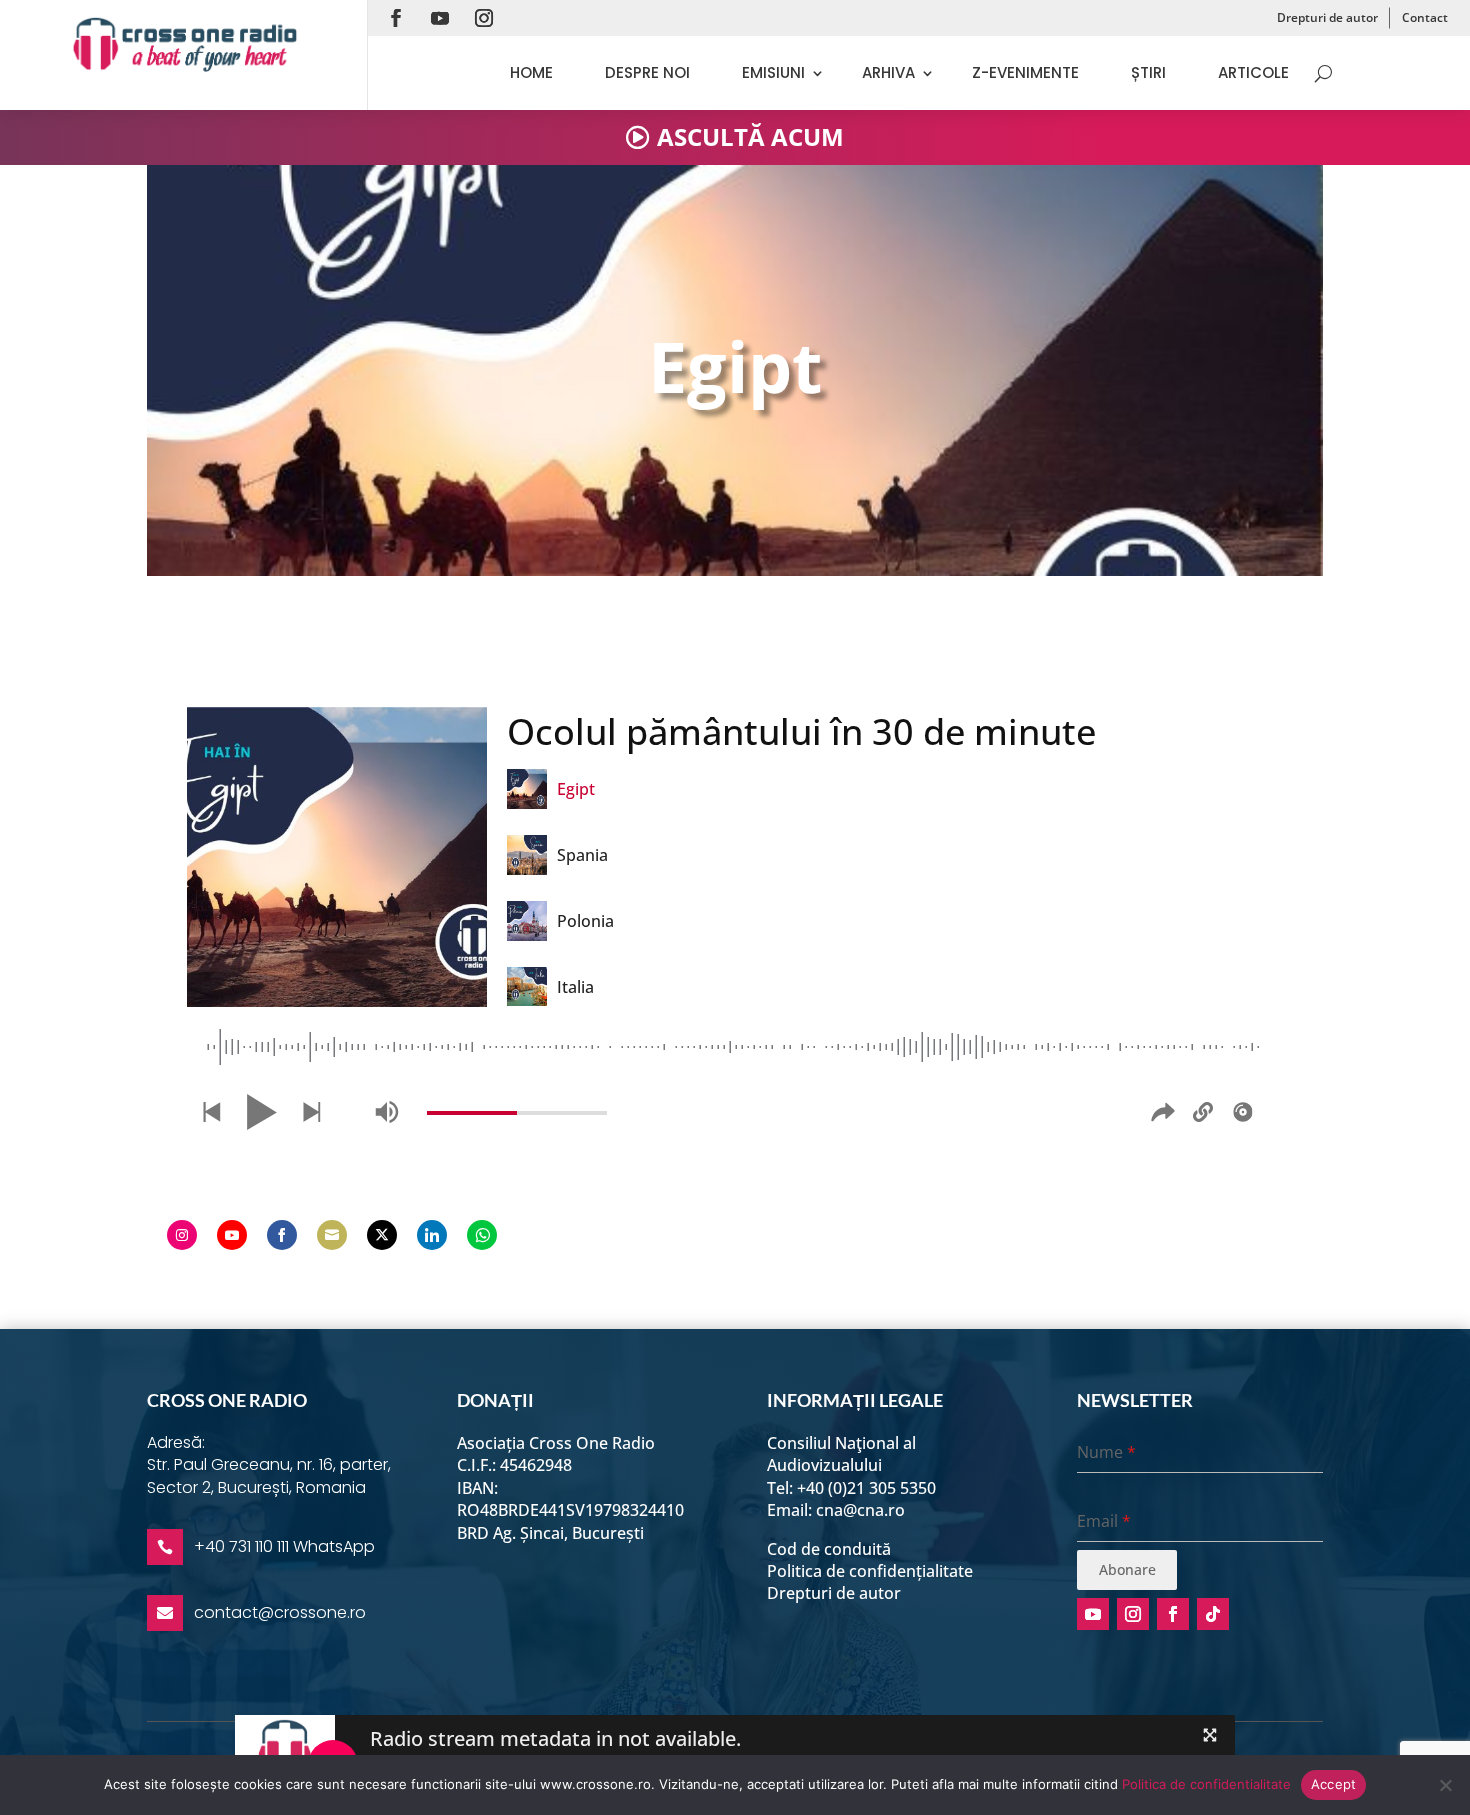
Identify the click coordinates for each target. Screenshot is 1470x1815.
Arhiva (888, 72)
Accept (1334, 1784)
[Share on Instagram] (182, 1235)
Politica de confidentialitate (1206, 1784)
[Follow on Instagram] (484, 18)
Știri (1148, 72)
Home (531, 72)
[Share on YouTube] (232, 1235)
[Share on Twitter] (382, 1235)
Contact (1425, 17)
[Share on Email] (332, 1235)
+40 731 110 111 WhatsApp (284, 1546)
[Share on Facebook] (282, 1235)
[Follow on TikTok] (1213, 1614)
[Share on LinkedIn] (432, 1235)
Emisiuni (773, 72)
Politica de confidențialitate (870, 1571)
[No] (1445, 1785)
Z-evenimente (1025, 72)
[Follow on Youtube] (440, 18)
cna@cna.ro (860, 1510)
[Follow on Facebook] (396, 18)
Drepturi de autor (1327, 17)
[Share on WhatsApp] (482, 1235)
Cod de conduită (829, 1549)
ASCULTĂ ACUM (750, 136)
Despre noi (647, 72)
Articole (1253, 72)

# How to complete this task:
Nothing but the lines from the start of the records through the line holding "WhatsApp (284, 1546)" should be printed, exactly as written and with the pictures left out.

# Output for this exercise:
Identify the click coordinates for each target. Screenshot is 1470x1815.
Arhiva (888, 72)
Accept (1334, 1784)
[Share on Instagram] (182, 1235)
Politica de confidentialitate (1206, 1784)
[Follow on Instagram] (484, 18)
Știri (1148, 72)
Home (531, 72)
[Share on YouTube] (232, 1235)
[Share on Twitter] (382, 1235)
Contact (1425, 17)
[Share on Email] (332, 1235)
+40 731 110 111 WhatsApp (284, 1546)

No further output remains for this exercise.